Leolaia wrote at Re: Study in the Creator Book on 2005.09.06 at 03:07:

There is one minor flaw in Alan's review; Pratt did not hold to six literal days but like the Society and other Day-Age creationists, construed them as "epochs":

If we interpret the term day merely as a period of time, remembering that with the Creator "A day is as a thousand years and a thousand years as a day," the six days of creation take on something of the sequence our principal modern units of geologic time display.

Geologically speaking, the period of man's dominance over his environment has been, so far, of only the briefest duration. Man first became a weapon-making creature perhaps a million years ago. But, according to James Breasted's The Dawn of Conscience, the time men began to feel the power of conscience to such a degree that it became a potent social force was only 5,000 years ago.

He also seems to accept evolution and the relatedness of all living things, but wishes to describe the final development of Homo sapiens as involving something greater than natural selection:

It is these "transcendent and transcendental features of the earth's evolution" that so impress the geologist when he examines the record inscribed in the rocks; this magnificent procession of life through the ages, extravagantly diverse in its myriad individual forms, but absolutely single in continuity and overall structure; starting with the lowly amoeba and culminating in homo sapiens. In the past, evolution has proceeded blindly. Change has taken place solely as response to environment. Now, in man, life has achieved consciousness. It has acquired spiritual values. It controls its environment and modifies it at will. It plots its own course into the future. And modern man stands at the helm!

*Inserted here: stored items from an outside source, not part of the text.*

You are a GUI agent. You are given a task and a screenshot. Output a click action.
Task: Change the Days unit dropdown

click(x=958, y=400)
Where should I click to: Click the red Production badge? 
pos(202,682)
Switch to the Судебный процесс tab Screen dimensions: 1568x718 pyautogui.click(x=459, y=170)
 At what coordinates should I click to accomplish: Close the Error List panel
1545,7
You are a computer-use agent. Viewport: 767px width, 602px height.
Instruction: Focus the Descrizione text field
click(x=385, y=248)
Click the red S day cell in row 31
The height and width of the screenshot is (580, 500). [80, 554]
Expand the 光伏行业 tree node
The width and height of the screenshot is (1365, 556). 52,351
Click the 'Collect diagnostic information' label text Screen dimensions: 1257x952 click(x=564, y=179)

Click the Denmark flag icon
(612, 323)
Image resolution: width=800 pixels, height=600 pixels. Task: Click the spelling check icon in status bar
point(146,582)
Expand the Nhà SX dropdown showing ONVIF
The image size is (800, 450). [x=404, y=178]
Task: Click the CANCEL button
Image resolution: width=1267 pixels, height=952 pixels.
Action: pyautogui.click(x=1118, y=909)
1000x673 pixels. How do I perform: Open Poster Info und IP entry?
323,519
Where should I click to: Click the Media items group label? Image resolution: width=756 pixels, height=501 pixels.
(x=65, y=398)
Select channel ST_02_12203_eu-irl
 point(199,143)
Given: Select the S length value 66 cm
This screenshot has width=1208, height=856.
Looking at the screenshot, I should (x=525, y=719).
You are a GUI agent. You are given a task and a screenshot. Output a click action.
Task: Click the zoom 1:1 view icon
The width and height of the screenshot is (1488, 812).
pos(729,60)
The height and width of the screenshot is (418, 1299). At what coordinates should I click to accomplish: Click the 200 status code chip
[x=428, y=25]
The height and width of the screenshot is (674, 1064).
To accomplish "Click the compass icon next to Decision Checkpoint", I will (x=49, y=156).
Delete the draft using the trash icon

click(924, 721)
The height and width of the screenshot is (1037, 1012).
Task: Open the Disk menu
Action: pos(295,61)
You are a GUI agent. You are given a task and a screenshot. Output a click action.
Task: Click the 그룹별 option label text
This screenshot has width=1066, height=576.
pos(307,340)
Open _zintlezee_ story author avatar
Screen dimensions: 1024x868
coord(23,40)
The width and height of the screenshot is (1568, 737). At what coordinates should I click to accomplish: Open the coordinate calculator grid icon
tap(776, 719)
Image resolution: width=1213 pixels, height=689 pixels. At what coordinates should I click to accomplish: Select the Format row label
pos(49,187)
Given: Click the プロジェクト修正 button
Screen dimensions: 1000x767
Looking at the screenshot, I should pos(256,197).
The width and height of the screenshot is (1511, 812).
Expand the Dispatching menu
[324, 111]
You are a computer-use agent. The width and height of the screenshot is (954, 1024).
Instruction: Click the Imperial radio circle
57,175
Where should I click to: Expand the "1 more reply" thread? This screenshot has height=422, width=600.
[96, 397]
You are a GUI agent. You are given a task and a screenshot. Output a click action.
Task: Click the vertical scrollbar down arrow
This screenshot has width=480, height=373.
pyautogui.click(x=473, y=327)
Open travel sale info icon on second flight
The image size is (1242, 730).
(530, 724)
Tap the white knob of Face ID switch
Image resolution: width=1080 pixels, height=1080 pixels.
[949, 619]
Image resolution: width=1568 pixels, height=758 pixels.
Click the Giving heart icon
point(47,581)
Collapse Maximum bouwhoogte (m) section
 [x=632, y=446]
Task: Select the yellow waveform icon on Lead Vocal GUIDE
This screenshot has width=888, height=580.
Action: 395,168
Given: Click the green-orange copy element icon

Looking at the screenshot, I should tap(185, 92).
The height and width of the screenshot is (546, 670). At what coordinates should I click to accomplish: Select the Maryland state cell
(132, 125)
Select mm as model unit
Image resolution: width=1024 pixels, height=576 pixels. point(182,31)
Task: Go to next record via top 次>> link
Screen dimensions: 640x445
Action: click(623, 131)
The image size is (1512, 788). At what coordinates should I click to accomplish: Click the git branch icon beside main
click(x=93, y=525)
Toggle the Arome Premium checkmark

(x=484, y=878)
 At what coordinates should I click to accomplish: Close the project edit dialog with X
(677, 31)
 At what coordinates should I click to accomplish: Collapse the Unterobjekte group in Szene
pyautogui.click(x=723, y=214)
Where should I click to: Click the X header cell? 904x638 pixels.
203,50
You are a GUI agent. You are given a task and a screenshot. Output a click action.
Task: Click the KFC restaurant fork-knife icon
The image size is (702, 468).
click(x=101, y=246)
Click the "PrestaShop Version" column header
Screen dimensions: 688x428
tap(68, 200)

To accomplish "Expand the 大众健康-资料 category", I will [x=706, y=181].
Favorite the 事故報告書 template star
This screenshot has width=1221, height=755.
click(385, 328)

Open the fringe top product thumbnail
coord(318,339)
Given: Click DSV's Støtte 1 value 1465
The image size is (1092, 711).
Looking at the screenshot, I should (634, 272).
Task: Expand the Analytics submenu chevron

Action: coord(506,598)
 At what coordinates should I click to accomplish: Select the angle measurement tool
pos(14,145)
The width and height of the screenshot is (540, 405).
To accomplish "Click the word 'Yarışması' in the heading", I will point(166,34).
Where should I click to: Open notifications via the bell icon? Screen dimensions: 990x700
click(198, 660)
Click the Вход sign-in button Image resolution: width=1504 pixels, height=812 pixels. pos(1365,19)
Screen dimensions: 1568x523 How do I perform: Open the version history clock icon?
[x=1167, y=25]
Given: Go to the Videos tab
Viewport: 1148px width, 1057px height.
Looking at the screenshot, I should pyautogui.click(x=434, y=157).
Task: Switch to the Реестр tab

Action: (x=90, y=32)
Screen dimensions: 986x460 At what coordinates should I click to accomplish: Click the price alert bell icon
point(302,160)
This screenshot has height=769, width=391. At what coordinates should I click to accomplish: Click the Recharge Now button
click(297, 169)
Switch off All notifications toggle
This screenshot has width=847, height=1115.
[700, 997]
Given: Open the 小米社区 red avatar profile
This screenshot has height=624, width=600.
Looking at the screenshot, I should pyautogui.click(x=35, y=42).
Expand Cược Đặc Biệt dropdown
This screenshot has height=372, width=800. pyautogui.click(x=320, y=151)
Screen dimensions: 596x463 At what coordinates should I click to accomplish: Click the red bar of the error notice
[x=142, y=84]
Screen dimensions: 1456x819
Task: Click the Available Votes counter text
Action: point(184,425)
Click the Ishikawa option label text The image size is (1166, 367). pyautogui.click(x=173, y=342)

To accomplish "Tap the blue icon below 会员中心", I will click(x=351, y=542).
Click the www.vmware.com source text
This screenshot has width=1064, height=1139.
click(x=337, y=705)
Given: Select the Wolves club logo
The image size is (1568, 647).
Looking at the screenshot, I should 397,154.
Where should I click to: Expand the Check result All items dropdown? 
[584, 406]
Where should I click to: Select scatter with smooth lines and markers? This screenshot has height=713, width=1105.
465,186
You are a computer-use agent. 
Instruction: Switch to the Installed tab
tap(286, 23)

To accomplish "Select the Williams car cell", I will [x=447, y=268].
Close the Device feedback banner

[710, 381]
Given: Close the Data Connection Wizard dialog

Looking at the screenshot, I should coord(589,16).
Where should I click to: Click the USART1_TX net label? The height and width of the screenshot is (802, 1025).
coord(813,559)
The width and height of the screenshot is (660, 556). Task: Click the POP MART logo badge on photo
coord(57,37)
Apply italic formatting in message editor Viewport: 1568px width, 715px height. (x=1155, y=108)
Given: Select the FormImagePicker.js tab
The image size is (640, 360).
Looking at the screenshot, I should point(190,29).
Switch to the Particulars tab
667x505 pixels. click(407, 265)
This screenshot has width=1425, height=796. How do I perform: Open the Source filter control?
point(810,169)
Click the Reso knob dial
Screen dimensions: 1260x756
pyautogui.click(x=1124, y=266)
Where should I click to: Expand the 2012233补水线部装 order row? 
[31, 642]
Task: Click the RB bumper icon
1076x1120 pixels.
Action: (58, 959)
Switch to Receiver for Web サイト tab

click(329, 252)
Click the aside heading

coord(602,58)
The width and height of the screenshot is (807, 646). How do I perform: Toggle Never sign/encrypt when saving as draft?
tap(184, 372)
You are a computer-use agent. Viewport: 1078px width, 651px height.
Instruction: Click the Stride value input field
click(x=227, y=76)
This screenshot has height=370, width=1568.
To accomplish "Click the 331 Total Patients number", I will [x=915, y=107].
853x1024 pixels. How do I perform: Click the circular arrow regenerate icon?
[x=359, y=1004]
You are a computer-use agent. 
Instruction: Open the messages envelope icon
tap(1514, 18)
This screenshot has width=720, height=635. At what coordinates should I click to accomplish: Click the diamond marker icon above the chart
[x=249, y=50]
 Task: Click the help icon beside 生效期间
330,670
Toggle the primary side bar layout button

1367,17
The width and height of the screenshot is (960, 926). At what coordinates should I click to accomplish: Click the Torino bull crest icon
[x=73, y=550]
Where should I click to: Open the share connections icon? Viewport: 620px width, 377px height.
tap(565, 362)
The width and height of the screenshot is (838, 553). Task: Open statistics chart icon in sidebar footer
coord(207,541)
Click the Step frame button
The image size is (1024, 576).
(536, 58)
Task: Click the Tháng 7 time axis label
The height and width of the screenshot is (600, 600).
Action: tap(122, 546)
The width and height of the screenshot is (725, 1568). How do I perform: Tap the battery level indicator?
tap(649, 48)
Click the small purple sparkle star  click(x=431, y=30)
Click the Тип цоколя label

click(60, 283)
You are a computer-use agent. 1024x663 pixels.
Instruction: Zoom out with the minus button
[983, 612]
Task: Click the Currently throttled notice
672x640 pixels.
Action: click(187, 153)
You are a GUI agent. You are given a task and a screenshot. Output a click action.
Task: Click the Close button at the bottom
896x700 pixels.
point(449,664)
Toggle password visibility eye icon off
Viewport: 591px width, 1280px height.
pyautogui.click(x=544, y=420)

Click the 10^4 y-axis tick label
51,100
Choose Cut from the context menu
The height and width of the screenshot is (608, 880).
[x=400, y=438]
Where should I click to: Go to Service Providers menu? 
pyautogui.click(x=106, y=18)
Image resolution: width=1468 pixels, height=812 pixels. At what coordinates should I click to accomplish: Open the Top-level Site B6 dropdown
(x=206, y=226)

Has this geologically recent ascent of man to his present position of dominance been achieved by the glib formula "Survival of the fittest," interpreted to mean the supremacy of the law of "Tooth-and-claw?" Is this the standard of ethical values to which humanity must adhere in the future? Even a glance at the geological record reveals clearly that these questions must be answered in the negative.

He goes on to claim that human evolution is marked not by environmental adaptation (man being indifferently adapted to his ecology) but by the development of the frontal lobes, and intelligence, a spiritual faculty, "man's soul", and a social instinct which allowed man to dominate nature tho lacking in physical adaptations. It's hard to tell from his rhetoric whether he was a theistic evolutionist or not.